**INSTRUCTIONS TO FOLLOW**
In the records that follow, find each line with "will" and pull it out.

**DATA TO USE**
* * * * * * *
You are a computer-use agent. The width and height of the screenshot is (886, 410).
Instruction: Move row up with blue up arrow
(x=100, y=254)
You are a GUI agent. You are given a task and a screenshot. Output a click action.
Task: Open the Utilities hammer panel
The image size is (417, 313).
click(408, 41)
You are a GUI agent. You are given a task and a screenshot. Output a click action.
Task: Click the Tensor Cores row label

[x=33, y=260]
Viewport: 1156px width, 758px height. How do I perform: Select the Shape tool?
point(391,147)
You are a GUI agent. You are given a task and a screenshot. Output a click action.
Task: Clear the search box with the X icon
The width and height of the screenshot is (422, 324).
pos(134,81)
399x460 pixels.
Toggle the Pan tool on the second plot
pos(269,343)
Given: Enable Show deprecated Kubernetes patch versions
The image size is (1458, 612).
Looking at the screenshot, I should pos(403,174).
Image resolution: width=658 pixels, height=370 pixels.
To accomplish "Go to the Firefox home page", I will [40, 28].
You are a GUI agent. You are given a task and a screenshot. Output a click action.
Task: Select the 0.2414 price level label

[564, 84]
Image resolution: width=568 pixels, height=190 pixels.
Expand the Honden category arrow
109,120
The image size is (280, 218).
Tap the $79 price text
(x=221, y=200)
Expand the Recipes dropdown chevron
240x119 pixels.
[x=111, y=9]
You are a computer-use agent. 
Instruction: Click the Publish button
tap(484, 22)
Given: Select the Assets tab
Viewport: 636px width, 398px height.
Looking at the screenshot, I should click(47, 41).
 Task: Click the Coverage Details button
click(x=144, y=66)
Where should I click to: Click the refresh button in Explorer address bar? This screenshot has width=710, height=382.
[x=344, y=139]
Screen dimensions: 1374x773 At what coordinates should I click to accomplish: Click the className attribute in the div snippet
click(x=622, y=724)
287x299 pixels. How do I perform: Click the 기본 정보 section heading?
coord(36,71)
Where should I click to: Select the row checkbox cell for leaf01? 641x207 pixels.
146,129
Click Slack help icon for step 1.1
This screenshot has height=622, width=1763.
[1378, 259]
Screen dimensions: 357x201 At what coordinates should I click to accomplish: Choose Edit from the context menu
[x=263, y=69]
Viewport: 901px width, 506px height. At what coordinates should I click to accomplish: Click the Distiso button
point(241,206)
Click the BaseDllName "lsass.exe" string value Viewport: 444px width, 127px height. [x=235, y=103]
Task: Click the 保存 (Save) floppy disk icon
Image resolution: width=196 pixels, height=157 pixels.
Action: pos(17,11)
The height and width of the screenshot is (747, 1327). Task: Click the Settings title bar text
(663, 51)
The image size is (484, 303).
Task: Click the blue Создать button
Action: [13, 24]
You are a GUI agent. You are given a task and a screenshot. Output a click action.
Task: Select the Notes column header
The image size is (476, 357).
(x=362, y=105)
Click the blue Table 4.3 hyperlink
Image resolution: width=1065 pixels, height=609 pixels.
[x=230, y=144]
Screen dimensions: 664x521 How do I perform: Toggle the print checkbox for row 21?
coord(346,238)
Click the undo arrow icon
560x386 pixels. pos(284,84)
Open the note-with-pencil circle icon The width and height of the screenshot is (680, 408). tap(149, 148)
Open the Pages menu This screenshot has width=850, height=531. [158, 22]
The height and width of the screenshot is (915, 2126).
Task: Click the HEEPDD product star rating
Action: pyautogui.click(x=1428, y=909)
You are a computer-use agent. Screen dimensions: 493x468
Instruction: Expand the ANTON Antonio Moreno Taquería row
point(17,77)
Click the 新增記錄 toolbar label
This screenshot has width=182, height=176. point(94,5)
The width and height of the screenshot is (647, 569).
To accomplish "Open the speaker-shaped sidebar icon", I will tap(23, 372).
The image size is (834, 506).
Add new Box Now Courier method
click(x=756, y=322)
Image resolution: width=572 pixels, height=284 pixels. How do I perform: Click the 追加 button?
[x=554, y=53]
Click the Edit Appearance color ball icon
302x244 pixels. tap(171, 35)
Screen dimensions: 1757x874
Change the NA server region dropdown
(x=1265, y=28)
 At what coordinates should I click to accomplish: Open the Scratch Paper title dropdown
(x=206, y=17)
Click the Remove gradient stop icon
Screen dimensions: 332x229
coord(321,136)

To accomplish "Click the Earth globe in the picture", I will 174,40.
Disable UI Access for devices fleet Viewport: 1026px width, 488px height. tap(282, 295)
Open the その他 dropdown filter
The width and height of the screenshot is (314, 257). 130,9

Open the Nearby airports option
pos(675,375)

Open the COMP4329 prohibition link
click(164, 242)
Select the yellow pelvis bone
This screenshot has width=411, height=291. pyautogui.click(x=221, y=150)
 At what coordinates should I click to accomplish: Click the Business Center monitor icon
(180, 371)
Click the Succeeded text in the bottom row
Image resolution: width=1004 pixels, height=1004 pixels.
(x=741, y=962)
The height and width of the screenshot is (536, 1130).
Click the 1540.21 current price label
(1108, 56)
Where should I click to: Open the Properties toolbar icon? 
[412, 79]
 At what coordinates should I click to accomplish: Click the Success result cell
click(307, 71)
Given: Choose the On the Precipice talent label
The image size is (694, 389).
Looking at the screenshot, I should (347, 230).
* * * * * * *
**ANSWER SECTION**
To accomplish "Go to the Firefox home page", I will [40, 28].
To accomplish "Open the speaker-shaped sidebar icon", I will tap(23, 372).
To accomplish "Click the Earth globe in the picture", I will 174,40.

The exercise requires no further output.